Voilà exactement où je voulais en venir. Ce tour de force de l’illusion fut, bien des siècles plus tard, acclamée par Charles Baudelaire en ces termes: « Je désire être ramené vers les dioramas dont la magie brutale et énorme sait m’imposer une utile illusion. Je préfère contempler quelques décors de théâtre, où je trouve, artistiquement exprimés et tragiquement concentrés, mes rêves les plus chers. Ces choses, parce qu’elles sont fausses, sont infiniment plus près du vrai : tandis que la plupart de nos paysagistes sont des menteurs justement parce qu’ils ont négligé de mentir »[22]. Le faux n’exclut pas le vrai, bien au contraire, il le suscite, il le fait jaillir… à la condition qu’on le reconnaisse comme tel, qu’on l’accepte (comme Gorgias) et qu’on le désire (comme Baudelaire). C’est dans cette perspective que Baudelaire réclame d’ailleurs le retour de l’artifice du théâtre antique : « je voudrais que les comédiens fussent montés sur des patins très hauts, portassent des masques plus expressifs que le visage humain, et parlassent à travers des porte-voix ; enfin que les rôles de femmes fussent joués par des hommes. »[23]. Le lien qui noue la magie brutale et énorme des dioramas au théâtre antique est simple : l’illusion qu’Agatharcos, le scénographe d’Eschyle, avait inaugurée au théâtre en introduisant un certain effet de perspective[24] dans le décor, le décorateur Pierre Ciceri[25], « sorcier favori » des romantiques français, en perpétua le prestige[26] par l’utilisation sur scène de tous les procédés mis au point par Daguerre avec qui il travailla : il utilisa par exemple, dans La Belle au bois dormant de Carafa (1825), un cyclorama mobile pour créer une « ravissante perspective devant les ondulations d’un bateau ».

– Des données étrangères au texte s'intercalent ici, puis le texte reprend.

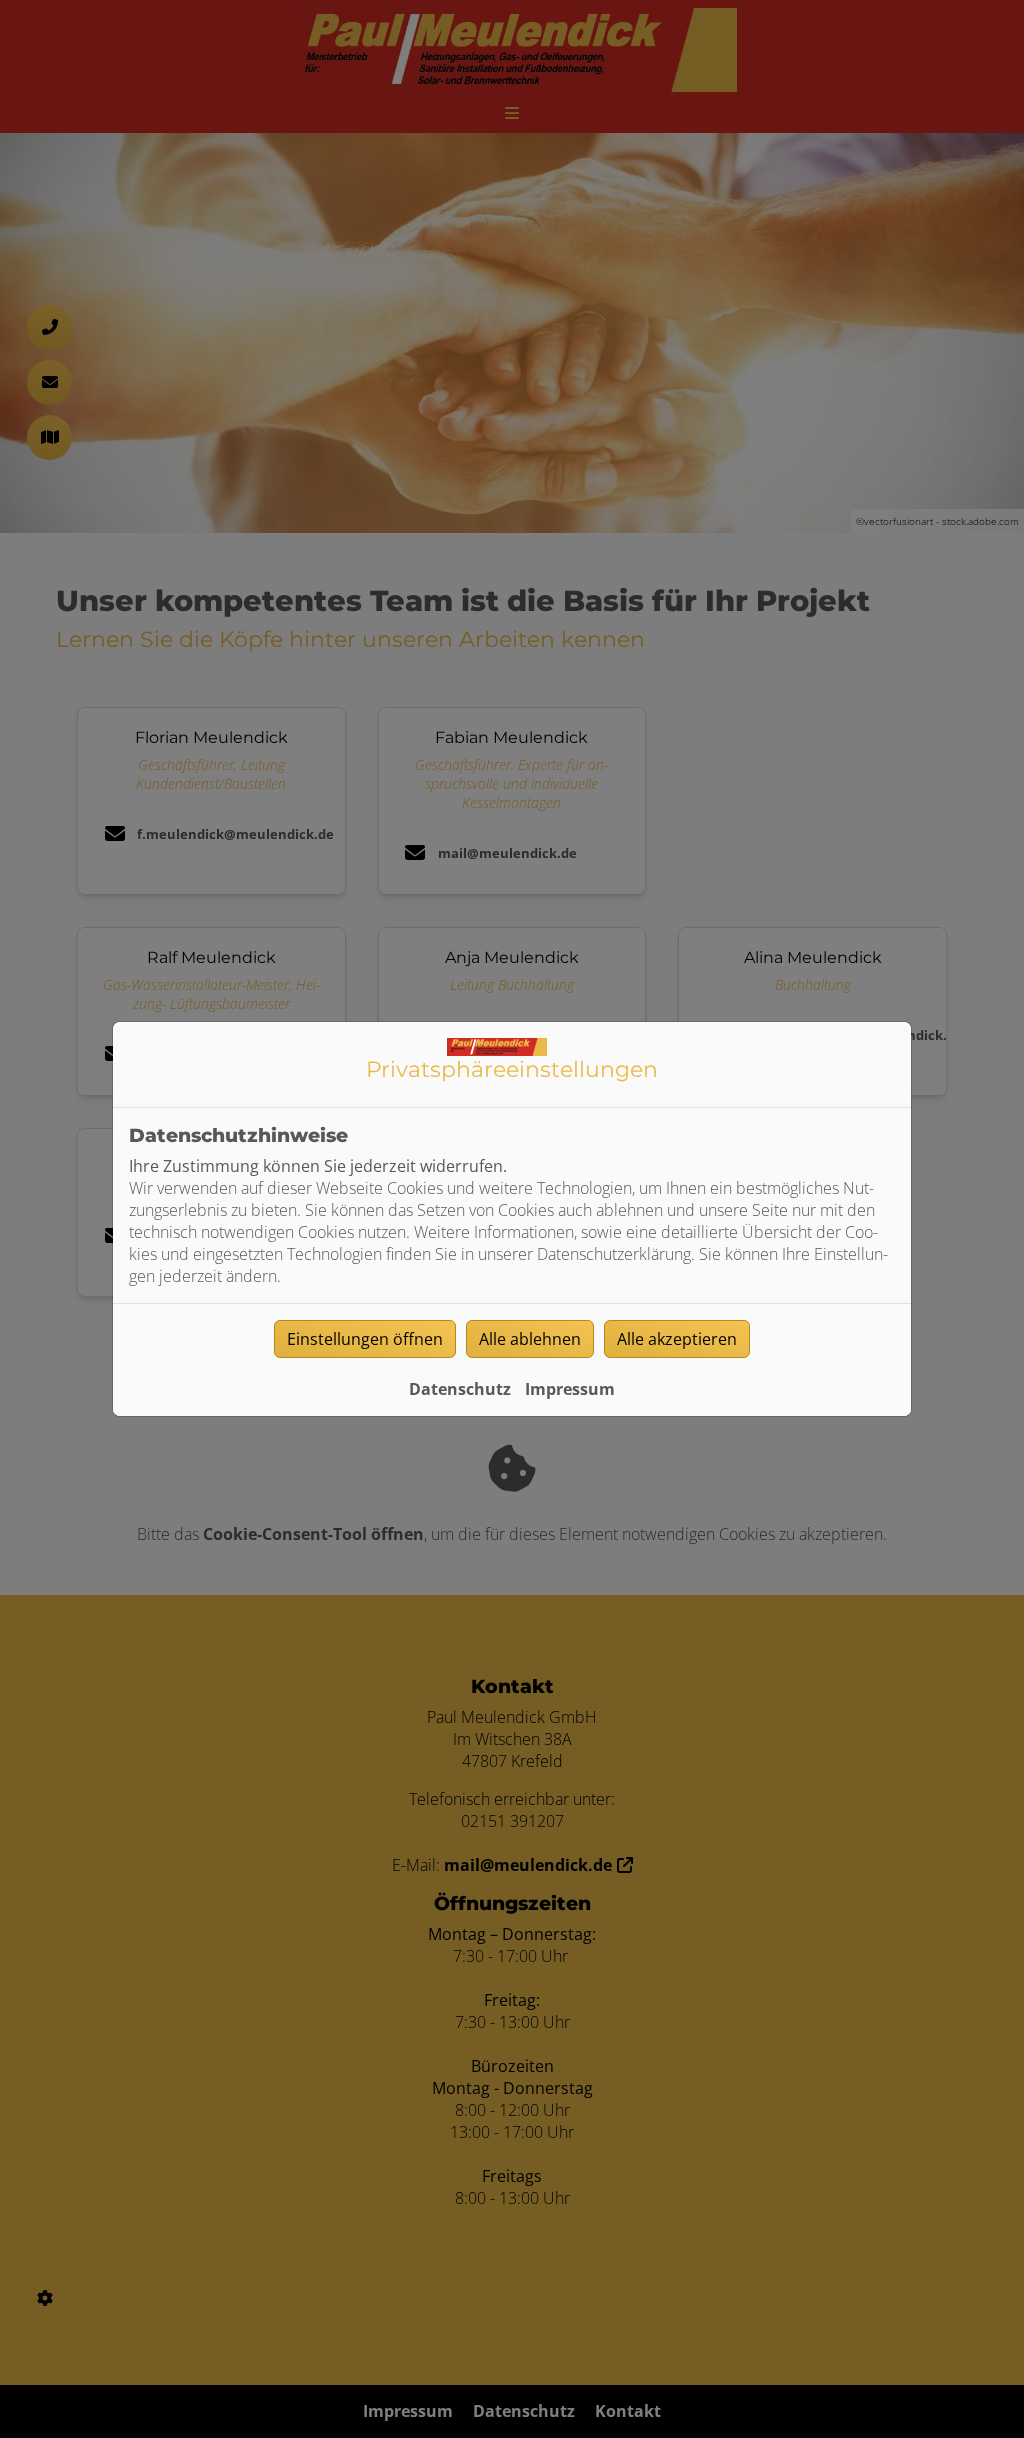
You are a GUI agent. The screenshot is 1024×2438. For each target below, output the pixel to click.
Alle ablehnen (530, 1339)
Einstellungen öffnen (365, 1339)
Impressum (570, 1389)
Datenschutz (460, 1389)
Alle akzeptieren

Pour en revenir à ce qui unis secrètement Baudelaire à Gorgias, il ne fait aucun doute pour moi que le poète dandy[27] aurait façilement pu s’attribuer la pensée du sophiste qui « disait que l’être était invisible s’il n’était repris dans le paraître, et le paraître inconsistant s’il ne saisissait pas l’être »[28].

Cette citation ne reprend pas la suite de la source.